If this sounds dark and conspiratorial, know that it is the former but not the latter.  In truth, what is so dangerous about the matrix media isn't so much that they're akin to a cabal of calculating sentient programs but that they cannot think outside the box themselves.  They are like an insane man who knows nothing of the world beyond his insane asylum and thus can relate only insanity.  You might say they have become one with their mistaken notions.  Call it, The Zen of Being Wrong.

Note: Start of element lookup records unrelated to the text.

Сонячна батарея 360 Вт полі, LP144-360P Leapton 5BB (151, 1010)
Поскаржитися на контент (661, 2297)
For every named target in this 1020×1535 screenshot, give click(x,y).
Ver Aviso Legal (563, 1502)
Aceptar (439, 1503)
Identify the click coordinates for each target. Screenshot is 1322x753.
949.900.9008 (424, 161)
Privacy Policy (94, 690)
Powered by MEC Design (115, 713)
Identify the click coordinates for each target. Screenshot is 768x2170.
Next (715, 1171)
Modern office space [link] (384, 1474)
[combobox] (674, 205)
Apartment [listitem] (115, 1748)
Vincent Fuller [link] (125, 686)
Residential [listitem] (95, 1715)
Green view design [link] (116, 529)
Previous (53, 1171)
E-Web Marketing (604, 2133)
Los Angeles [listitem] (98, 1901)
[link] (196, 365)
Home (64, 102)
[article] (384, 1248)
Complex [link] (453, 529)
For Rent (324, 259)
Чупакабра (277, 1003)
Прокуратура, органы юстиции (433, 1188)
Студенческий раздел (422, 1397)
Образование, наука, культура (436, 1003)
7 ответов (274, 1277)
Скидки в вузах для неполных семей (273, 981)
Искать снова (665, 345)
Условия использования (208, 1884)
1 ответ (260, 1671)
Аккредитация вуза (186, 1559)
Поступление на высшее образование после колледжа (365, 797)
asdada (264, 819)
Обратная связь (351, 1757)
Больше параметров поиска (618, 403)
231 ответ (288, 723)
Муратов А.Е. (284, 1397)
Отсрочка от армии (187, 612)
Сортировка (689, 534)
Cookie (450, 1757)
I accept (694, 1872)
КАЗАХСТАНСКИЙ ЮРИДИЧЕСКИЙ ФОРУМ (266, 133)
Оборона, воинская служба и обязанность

Yet, where does the real blame lie?  Some may say that since the media deny us the information necessary to render good decisions, it's not fair to claim that people get the government they deserve.  But it must be remembered that people get the media they deserve, too.  After all, there is a reason why a celebrity gossip piece might get ten times the readership of incisive social commentary.  If people want sweet lies and stories about Paris Hilton, bread and circuses, there will always be "journalists" willing to provide them.  It's just as with politicians, only here people vote for demagogues by clicking a mouse, pressing the remote or buying a paper. 

So journalism isn't dead -- not any more than the readership, anyway.  It's just that those practicing the authentic variety are seldom elected to high office.